J-M.L.: La France comme la Suisse ont mal géré le retour des loups dans les années 1990 en omettant d’expliquer aux éleveurs et à la population la volonté européenne de réhabiliter les loups depuis la signature de la convention de Berne (1979). Ce retour naturel dans les Alpes a souvent été ressenti comme «un truc illégal» dans le but de nuire au pastoralisme. Le loup est rapidement devenu un objet politique au détriment des connaissances scientifiques. Aujourd’hui, autant les éleveurs que les loups en payent les conséquences. Le loup est devenu le responsable de tous les malheurs, mais on oublie vite les décisions politiques agricoles responsables de la disparition de 32 000 exploitations agricoles depuis 1996 et de la responsabilité de nos choix sociétaux et agricoles sur la dérive climatique, l’apparition d’épidémies, la disparition des sols, etc. Dans un monde de la performance, une décision outre-Atlantique peut condamner 25 000 vaches laitières suisses. Supprimer des meutes ne va pas recoller les pots cassés.

Vous êtes tous les deux impliqués dans des activités artistiques. De quelle manière ces expériences nourrissent-elles votre recherche théorique?

C.G.I.: Ma pratique photographique est une méthode de recherche et d’écriture qui me permet de saisir des réalités sous un angle inédit. Elle me permet aussi de partager mon travail de recherche plus aisément, car échanger sur la base d’une photo permet d’accéder à des repères visuels communs avec les publics.

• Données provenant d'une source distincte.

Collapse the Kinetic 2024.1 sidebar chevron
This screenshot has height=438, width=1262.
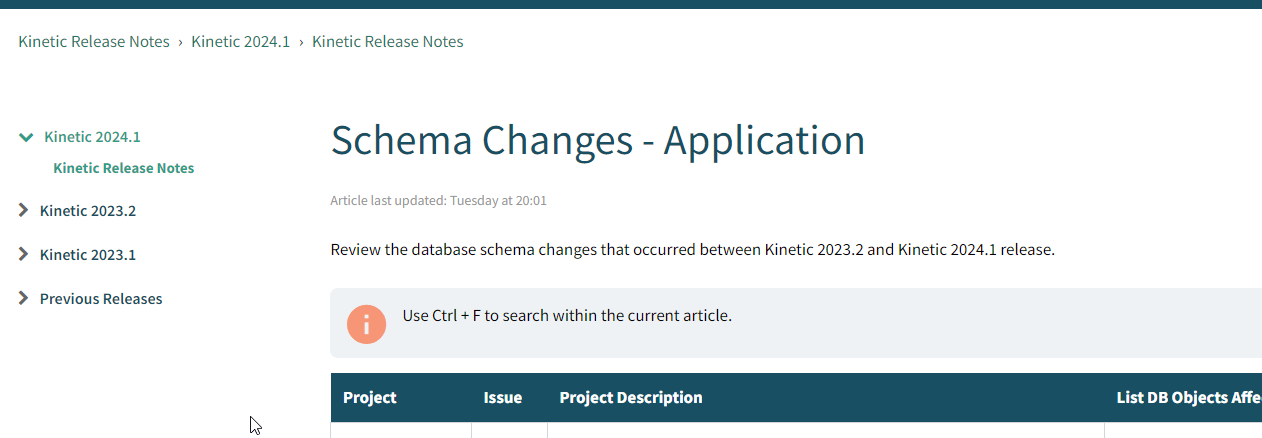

J-M.L.: La création n’alimente pas du tout ma recherche. Mais j’ai toujours pensé que les artistes arrivent à transmettre au grand public ou à la politique, là où les scientifiques sont parfois un peu coincés dans leur tour d’ivoire. J’ai donc tout de suite été enthousiaste à l’idée que nos vidéos réalisées sur le terrain à des fins scientifiques soient utilisées dans la pièce In bocca al lupo de Judith Zagury qui sera jouée durant les Écotopiales. C’est une bonne occasion d’aborder les loups sous un autre angle et de lancer des débats différents.